## WHAT NEEDS TO BE DONE
Locate each line in the records below that contains the word "dropdown", and copy every such line in full.

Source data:
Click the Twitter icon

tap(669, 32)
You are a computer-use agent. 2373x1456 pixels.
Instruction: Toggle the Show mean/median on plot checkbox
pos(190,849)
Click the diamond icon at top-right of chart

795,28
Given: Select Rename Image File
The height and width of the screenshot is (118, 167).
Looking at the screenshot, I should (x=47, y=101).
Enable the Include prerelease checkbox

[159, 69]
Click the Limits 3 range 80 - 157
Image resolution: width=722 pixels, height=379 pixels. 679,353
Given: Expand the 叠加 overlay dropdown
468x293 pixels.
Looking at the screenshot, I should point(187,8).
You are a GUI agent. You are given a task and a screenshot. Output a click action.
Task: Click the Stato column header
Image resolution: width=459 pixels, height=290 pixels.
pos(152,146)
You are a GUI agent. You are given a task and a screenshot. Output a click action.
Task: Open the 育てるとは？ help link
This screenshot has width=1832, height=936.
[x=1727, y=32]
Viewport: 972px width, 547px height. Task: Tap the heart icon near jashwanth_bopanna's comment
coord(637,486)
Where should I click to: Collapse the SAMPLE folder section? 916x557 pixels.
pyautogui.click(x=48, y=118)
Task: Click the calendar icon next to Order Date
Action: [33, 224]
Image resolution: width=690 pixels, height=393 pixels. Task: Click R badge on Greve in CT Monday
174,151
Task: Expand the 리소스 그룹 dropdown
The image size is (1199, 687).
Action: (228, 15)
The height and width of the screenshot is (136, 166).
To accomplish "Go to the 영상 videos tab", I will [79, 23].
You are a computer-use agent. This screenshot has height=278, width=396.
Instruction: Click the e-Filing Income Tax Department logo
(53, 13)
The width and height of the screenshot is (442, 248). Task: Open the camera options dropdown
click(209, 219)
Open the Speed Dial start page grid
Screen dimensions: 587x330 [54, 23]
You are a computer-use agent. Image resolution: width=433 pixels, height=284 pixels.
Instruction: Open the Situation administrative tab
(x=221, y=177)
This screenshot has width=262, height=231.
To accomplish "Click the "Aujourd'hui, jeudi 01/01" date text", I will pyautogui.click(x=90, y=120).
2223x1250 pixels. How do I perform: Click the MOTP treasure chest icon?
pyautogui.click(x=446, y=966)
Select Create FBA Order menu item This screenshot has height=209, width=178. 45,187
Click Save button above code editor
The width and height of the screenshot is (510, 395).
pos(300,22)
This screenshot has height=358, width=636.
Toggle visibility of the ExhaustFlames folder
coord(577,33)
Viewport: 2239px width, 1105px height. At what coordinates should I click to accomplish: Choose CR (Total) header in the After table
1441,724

## SOLUTION TO THIS TASK
Given: Expand the 叠加 overlay dropdown
Task: Expand the 리소스 그룹 dropdown
The width and height of the screenshot is (442, 248). Task: Open the camera options dropdown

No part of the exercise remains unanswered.